Tempat tidurku terasa sangat empuk ketika aku membanting tubuhku untuk duduk diatasnya. Tak lama kemudian suara ketukan pintu terdengar dan ternyata Ibu yang muncul dibalik pintu. Aku menoleh dan melihatnya berjalan mendekat.
“tadi Mark menelpon” ucapnya memberitahu “tapi tak sempat bicara padamu karena dia harus berangkat kerja, apa tadi kau kerumah Taemin?” tanyanya dan aku mengangguk tanpa ekspresi “baguslah, Ibu senang kau sudah punya teman baru” dia tersenyum sambil memegang erat sebuah telpon, aku tidak menjawab dan tetap diam sambil menatap karpet coklat dilantai “ketika Mark menelpon, Mom sempat memberitahunya tentang ponsel itu dan ternyata ponsel itu kau sendiri yang membelinya dengan uangmu, maafkan aku” Ibu terlihat menyesal dan aku hanya menghembuskan napas panjang sambil berdiri.

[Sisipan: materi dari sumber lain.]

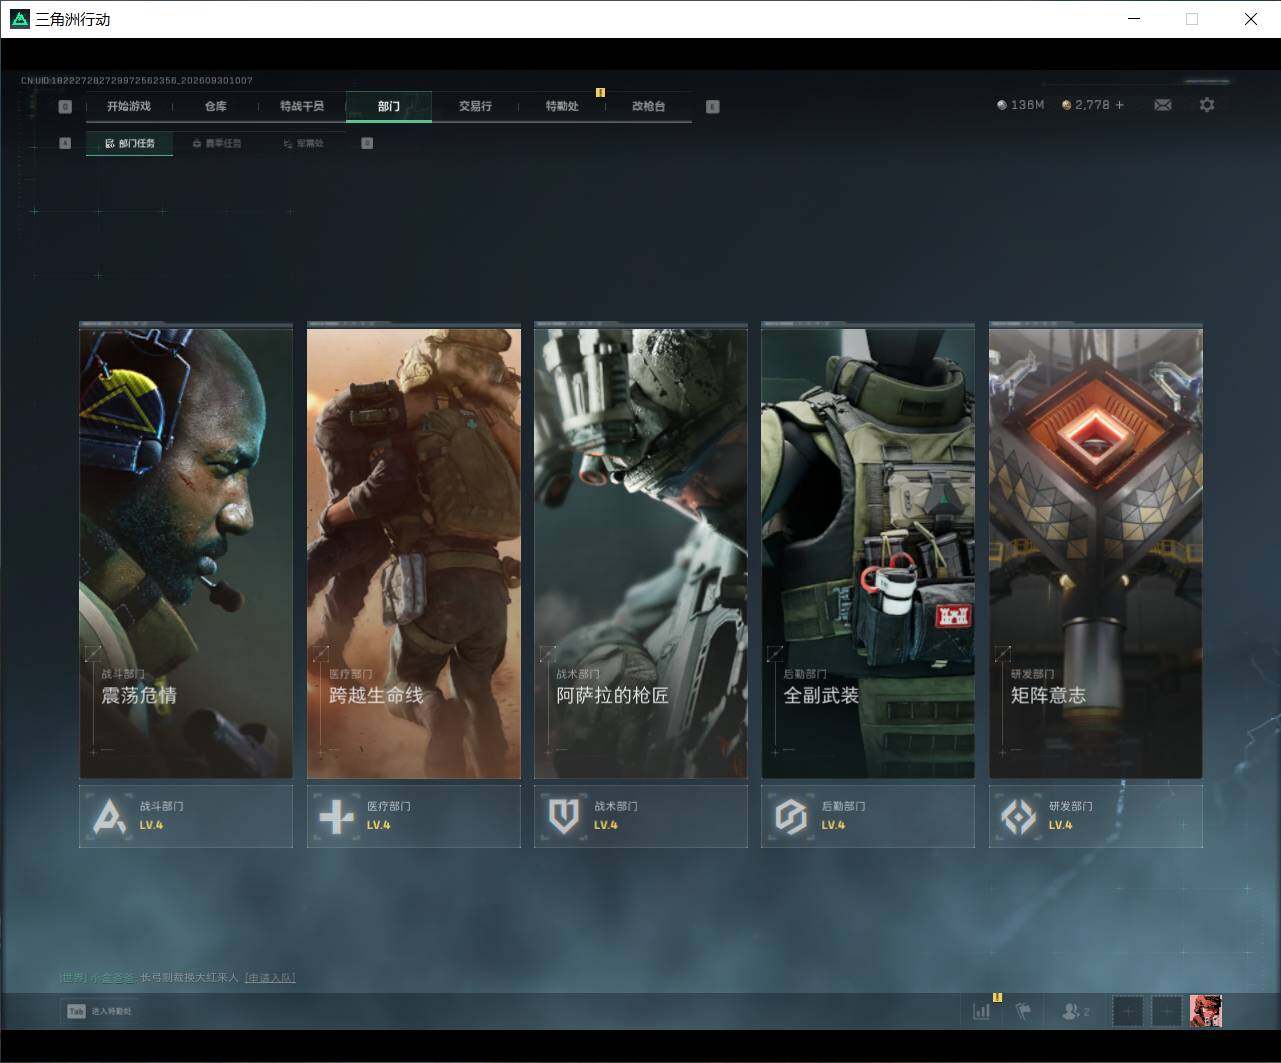Image resolution: width=1281 pixels, height=1063 pixels.
Task: Click the 医疗部门 cross icon
Action: [336, 816]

“tidak apa-apa, benda itu memang harusnya sudah ku buang” aku berusaha terlihat baik-baik saja dan mengulum bibirku, sebenarnya ini tidak baik dan aku tadinya masih sedikit merasa marah tapi karena efek rumah sejuk Taemin yang masih terasa, aku jadi merasa lebih baik. Sekarang Ibu terlihat menunduk.
“aku tahu harusnya kau dapat hari-hari yang menyenangkan disini, tapi hari pertama saja sudah seperti ini, Mom benar-benar menyesal kalau kau mau kau bisa-”

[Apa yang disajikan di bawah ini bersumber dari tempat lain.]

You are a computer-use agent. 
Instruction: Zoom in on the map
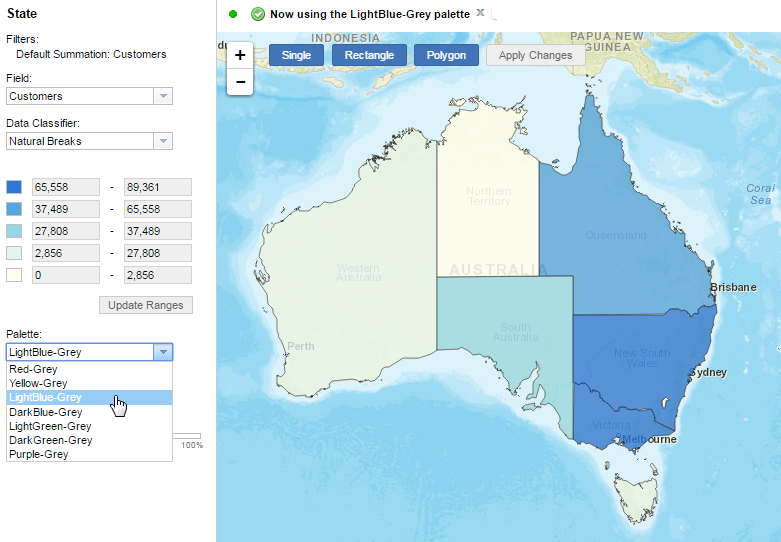240,56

“tidak!” cegahku cepat aku tahu Ibu akan mengatakan kalau lebih baik aku kembali ke San Francisco, semudah itukah Ibuku menyerah? “aku tidak apa-apa, sungguh, lagi pula aku bukan bola yang harus Mom dan Dad lempar dari Korea ke San Francisco, So.. jangan menyuruhku untuk kembali kesana” aku menatapnya serius dengan pandangan memohon.
“baiklah, Ibu tidak akan banyak bicara lagi, nanti akan Ibu gantikan ponselmu” dia kembali menuju pintu tapi langkahnya segera ku hentikan.
“tidak” Ibu menoleh “maksudku tidak usah aku tidak begitu membutuhkannya” aku berusaha tersenyum dan Ibu memandangku heran. Mungkin kalau aku boleh menebak ia pasti bingung denganku, sifatku yang mungkin bukan seperti Ana yang dulu, yang manja, yang selalu bilang ya atau baiklah. Maaf bu, aku sudah berbeda.
Ibu masih terdiam memandangku “sekarang aku harus melihat beberapa profil sekolah” ucapku yang kemudian duduk didepan komputer, aku belum mendengar suara pintu yang tertutup sampai aku menyalakan komputer.
“Ana” panggil Ibu.
“ya?” aku menoleh dengan wajah cukup ramah.
“tidak, tidak jadi, kalau begitu Ibu keluar dulu” setelah itu Ibu sudah hilang dibalik pintu. apa kata-kataku tadi begitu kasar? Aku menghembuskan napas berat, ternyata begitu sulit memulai hidup baru.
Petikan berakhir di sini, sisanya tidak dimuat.